## RECORDS FOR THIS EXERCISE

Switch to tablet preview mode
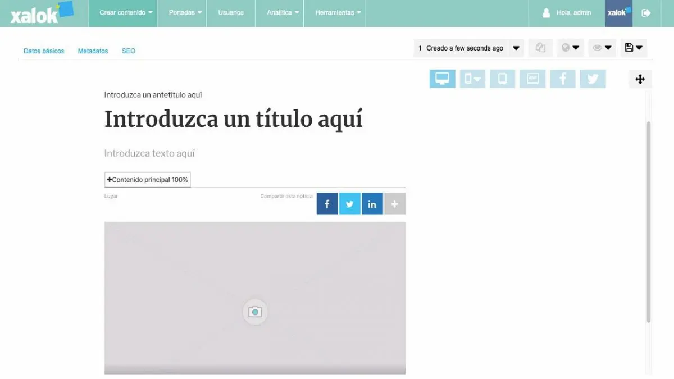The height and width of the screenshot is (379, 674). [502, 79]
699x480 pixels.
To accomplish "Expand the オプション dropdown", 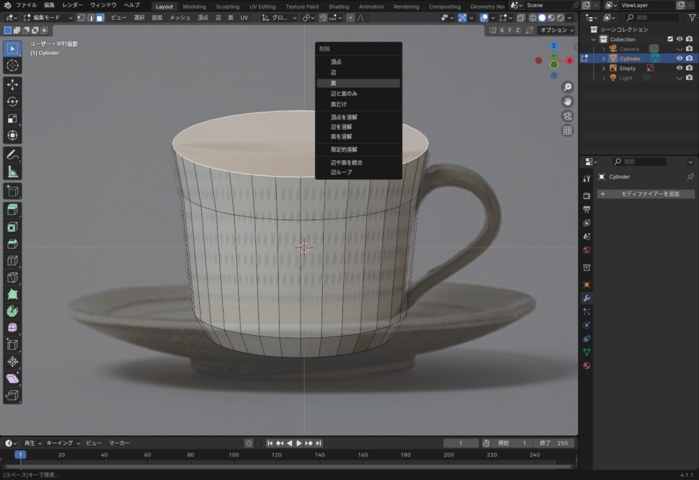I will (x=556, y=30).
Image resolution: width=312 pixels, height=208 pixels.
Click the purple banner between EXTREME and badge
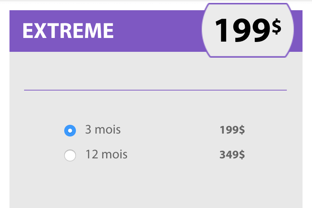[x=157, y=31]
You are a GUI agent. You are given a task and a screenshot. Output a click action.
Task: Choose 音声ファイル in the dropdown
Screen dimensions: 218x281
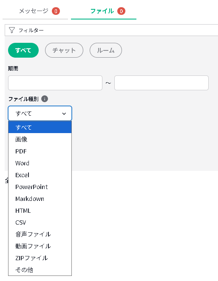coord(40,234)
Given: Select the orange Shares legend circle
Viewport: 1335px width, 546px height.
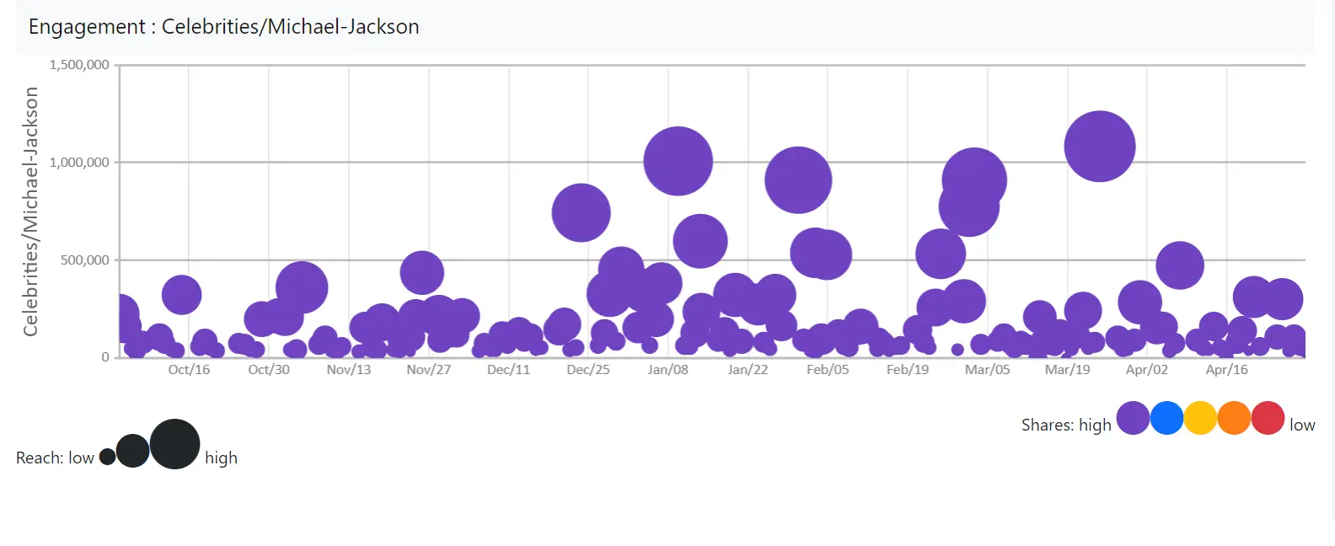Looking at the screenshot, I should (x=1234, y=418).
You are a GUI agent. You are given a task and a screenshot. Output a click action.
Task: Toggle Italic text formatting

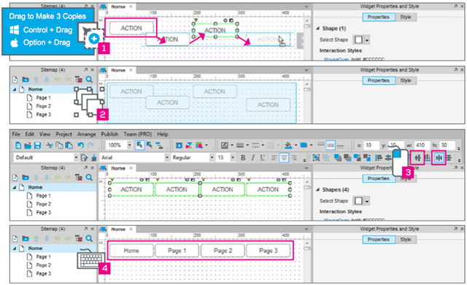point(252,157)
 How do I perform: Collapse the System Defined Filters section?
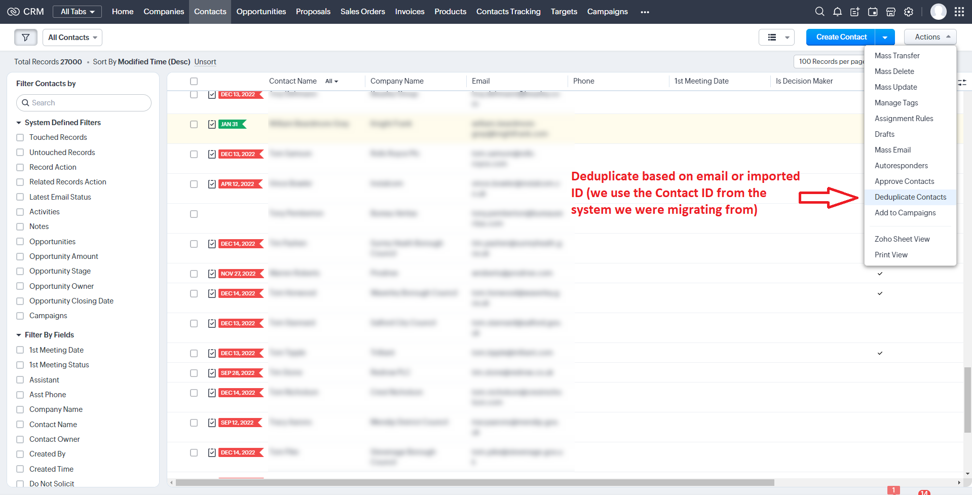tap(19, 123)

## PROBLEM TO WORK ON
The copy should start at the line that contains "Screen dimensions: 218x281", end at the last line of the entries above, and match each line exactly, with pictures dropped.

## FINISHED TASK
Screen dimensions: 218x281
coord(40,234)
Given: Select the orange Shares legend circle
Viewport: 1335px width, 546px height.
Looking at the screenshot, I should (x=1234, y=418).
You are a GUI agent. You are given a task and a screenshot. Output a click action.
Task: Toggle Italic text formatting

point(252,157)
 How do I perform: Collapse the System Defined Filters section?
tap(19, 123)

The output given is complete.